= GIVEN INFORMATION =
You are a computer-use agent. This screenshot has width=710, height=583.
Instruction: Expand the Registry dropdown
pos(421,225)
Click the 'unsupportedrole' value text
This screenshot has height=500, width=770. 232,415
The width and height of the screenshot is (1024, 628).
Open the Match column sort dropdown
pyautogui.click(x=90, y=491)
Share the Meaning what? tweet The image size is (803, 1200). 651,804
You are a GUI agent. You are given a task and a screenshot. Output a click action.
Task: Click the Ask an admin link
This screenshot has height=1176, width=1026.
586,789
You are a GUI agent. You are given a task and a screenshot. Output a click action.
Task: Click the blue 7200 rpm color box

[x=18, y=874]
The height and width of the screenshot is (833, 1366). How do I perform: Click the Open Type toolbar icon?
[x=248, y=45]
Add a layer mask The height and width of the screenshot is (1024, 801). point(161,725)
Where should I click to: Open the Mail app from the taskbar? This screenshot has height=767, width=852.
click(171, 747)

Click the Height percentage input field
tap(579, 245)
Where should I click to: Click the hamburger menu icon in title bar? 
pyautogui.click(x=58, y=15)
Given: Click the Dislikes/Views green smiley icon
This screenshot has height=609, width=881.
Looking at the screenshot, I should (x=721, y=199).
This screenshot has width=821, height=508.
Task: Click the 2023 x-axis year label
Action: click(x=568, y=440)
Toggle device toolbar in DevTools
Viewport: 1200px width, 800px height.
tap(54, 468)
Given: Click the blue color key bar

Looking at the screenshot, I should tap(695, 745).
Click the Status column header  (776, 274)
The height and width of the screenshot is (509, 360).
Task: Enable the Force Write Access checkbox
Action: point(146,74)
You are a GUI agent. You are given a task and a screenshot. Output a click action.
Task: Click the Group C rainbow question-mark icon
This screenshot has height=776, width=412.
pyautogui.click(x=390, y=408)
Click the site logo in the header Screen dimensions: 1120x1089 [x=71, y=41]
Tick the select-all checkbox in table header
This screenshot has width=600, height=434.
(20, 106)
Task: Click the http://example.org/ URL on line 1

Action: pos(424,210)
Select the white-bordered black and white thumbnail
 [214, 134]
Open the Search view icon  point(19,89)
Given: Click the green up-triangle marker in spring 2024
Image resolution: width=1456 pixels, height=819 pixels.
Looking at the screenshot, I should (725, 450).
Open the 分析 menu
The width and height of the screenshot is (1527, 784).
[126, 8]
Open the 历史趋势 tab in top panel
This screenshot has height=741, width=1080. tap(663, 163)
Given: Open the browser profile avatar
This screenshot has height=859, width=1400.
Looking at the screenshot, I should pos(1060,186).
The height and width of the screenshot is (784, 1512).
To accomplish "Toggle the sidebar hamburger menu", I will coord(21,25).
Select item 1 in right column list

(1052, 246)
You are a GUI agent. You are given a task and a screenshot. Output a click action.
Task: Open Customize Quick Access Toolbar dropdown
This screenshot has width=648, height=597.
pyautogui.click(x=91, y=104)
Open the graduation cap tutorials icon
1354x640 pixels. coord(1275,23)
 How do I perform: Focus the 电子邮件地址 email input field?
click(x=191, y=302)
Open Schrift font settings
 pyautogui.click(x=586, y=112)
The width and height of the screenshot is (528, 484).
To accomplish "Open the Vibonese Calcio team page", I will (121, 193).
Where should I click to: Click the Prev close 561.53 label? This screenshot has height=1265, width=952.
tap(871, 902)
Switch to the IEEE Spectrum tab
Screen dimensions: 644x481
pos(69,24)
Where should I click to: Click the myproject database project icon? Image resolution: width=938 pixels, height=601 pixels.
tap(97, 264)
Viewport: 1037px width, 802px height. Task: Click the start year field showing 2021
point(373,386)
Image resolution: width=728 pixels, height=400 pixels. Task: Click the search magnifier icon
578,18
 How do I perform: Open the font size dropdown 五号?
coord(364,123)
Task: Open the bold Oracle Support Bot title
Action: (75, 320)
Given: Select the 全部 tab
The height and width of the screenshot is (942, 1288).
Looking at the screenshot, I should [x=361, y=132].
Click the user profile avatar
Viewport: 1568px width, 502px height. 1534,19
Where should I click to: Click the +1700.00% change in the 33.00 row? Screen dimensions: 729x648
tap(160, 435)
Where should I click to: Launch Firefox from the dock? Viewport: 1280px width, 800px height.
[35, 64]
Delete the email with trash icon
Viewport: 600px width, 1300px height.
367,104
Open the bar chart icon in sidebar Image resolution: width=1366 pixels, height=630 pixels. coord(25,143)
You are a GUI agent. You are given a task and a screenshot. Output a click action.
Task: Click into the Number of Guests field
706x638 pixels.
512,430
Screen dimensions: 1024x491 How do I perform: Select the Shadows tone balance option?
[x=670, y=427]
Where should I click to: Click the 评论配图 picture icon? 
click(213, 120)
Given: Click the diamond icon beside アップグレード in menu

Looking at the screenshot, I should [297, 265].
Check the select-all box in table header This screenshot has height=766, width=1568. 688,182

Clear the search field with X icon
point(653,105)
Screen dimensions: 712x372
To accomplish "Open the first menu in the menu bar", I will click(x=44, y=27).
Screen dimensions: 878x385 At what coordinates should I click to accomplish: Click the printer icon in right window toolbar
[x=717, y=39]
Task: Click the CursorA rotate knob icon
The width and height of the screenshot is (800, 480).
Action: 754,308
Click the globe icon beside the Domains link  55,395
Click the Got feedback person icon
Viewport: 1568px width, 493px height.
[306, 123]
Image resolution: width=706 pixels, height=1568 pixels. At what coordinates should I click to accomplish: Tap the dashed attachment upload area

= EXERCISE DESCRIPTION =
From the first record to the last, print each one exactly.

= RESPONSE AREA =
You are a computer-use agent. This screenshot has width=710, height=583.
Instruction: Expand the Registry dropdown
pos(421,225)
Click the 'unsupportedrole' value text
This screenshot has height=500, width=770. 232,415
The width and height of the screenshot is (1024, 628).
Open the Match column sort dropdown
pyautogui.click(x=90, y=491)
Share the Meaning what? tweet The image size is (803, 1200). 651,804
You are a GUI agent. You are given a task and a screenshot. Output a click action.
Task: Click the Ask an admin link
This screenshot has height=1176, width=1026.
586,789
You are a GUI agent. You are given a task and a screenshot. Output a click action.
Task: Click the blue 7200 rpm color box

[x=18, y=874]
The height and width of the screenshot is (833, 1366). How do I perform: Click the Open Type toolbar icon?
[x=248, y=45]
Add a layer mask The height and width of the screenshot is (1024, 801). point(161,725)
Where should I click to: Open the Mail app from the taskbar? This screenshot has height=767, width=852.
click(171, 747)

Click the Height percentage input field
tap(579, 245)
Where should I click to: Click the hamburger menu icon in title bar? 
pyautogui.click(x=58, y=15)
Given: Click the Dislikes/Views green smiley icon
This screenshot has height=609, width=881.
Looking at the screenshot, I should (x=721, y=199).
This screenshot has width=821, height=508.
Task: Click the 2023 x-axis year label
Action: click(x=568, y=440)
Toggle device toolbar in DevTools
Viewport: 1200px width, 800px height.
tap(54, 468)
Given: Click the blue color key bar

Looking at the screenshot, I should tap(695, 745).
Click the Status column header  (776, 274)
The height and width of the screenshot is (509, 360).
Task: Enable the Force Write Access checkbox
Action: point(146,74)
You are a GUI agent. You are given a task and a screenshot. Output a click action.
Task: Click the Group C rainbow question-mark icon
This screenshot has height=776, width=412.
pyautogui.click(x=390, y=408)
Click the site logo in the header Screen dimensions: 1120x1089 [x=71, y=41]
Tick the select-all checkbox in table header
This screenshot has width=600, height=434.
(20, 106)
Task: Click the http://example.org/ URL on line 1

Action: pos(424,210)
Select the white-bordered black and white thumbnail
 [214, 134]
Open the Search view icon  point(19,89)
Given: Click the green up-triangle marker in spring 2024
Image resolution: width=1456 pixels, height=819 pixels.
Looking at the screenshot, I should (725, 450).
Open the 分析 menu
The width and height of the screenshot is (1527, 784).
[126, 8]
Open the 历史趋势 tab in top panel
This screenshot has height=741, width=1080. tap(663, 163)
Given: Open the browser profile avatar
This screenshot has height=859, width=1400.
Looking at the screenshot, I should pos(1060,186).
The height and width of the screenshot is (784, 1512).
To accomplish "Toggle the sidebar hamburger menu", I will coord(21,25).
Select item 1 in right column list

(1052, 246)
You are a GUI agent. You are given a task and a screenshot. Output a click action.
Task: Open Customize Quick Access Toolbar dropdown
This screenshot has width=648, height=597.
pyautogui.click(x=91, y=104)
Open the graduation cap tutorials icon
1354x640 pixels. coord(1275,23)
 How do I perform: Focus the 电子邮件地址 email input field?
click(x=191, y=302)
Open Schrift font settings
 pyautogui.click(x=586, y=112)
The width and height of the screenshot is (528, 484).
To accomplish "Open the Vibonese Calcio team page", I will (121, 193).
Where should I click to: Click the Prev close 561.53 label? This screenshot has height=1265, width=952.
tap(871, 902)
Switch to the IEEE Spectrum tab
Screen dimensions: 644x481
pos(69,24)
Where should I click to: Click the myproject database project icon? Image resolution: width=938 pixels, height=601 pixels.
tap(97, 264)
Viewport: 1037px width, 802px height. Task: Click the start year field showing 2021
point(373,386)
Image resolution: width=728 pixels, height=400 pixels. Task: Click the search magnifier icon
578,18
 How do I perform: Open the font size dropdown 五号?
coord(364,123)
Task: Open the bold Oracle Support Bot title
Action: (75, 320)
Given: Select the 全部 tab
The height and width of the screenshot is (942, 1288).
Looking at the screenshot, I should [x=361, y=132].
Click the user profile avatar
Viewport: 1568px width, 502px height. 1534,19
Where should I click to: Click the +1700.00% change in the 33.00 row? Screen dimensions: 729x648
tap(160, 435)
Where should I click to: Launch Firefox from the dock? Viewport: 1280px width, 800px height.
[35, 64]
Delete the email with trash icon
Viewport: 600px width, 1300px height.
367,104
Open the bar chart icon in sidebar Image resolution: width=1366 pixels, height=630 pixels. coord(25,143)
You are a GUI agent. You are given a task and a screenshot. Output a click action.
Task: Click into the Number of Guests field
706x638 pixels.
512,430
Screen dimensions: 1024x491 How do I perform: Select the Shadows tone balance option?
[x=670, y=427]
Where should I click to: Click the 评论配图 picture icon? 
click(213, 120)
Given: Click the diamond icon beside アップグレード in menu

Looking at the screenshot, I should [297, 265].
Check the select-all box in table header This screenshot has height=766, width=1568. 688,182

Clear the search field with X icon
point(653,105)
Screen dimensions: 712x372
To accomplish "Open the first menu in the menu bar", I will click(x=44, y=27).
Screen dimensions: 878x385 At what coordinates should I click to accomplish: Click the printer icon in right window toolbar
[x=717, y=39]
Task: Click the CursorA rotate knob icon
The width and height of the screenshot is (800, 480).
Action: 754,308
Click the globe icon beside the Domains link  55,395
Click the Got feedback person icon
Viewport: 1568px width, 493px height.
[306, 123]
Image resolution: width=706 pixels, height=1568 pixels. At what coordinates should I click to accomplish: Tap the dashed attachment upload area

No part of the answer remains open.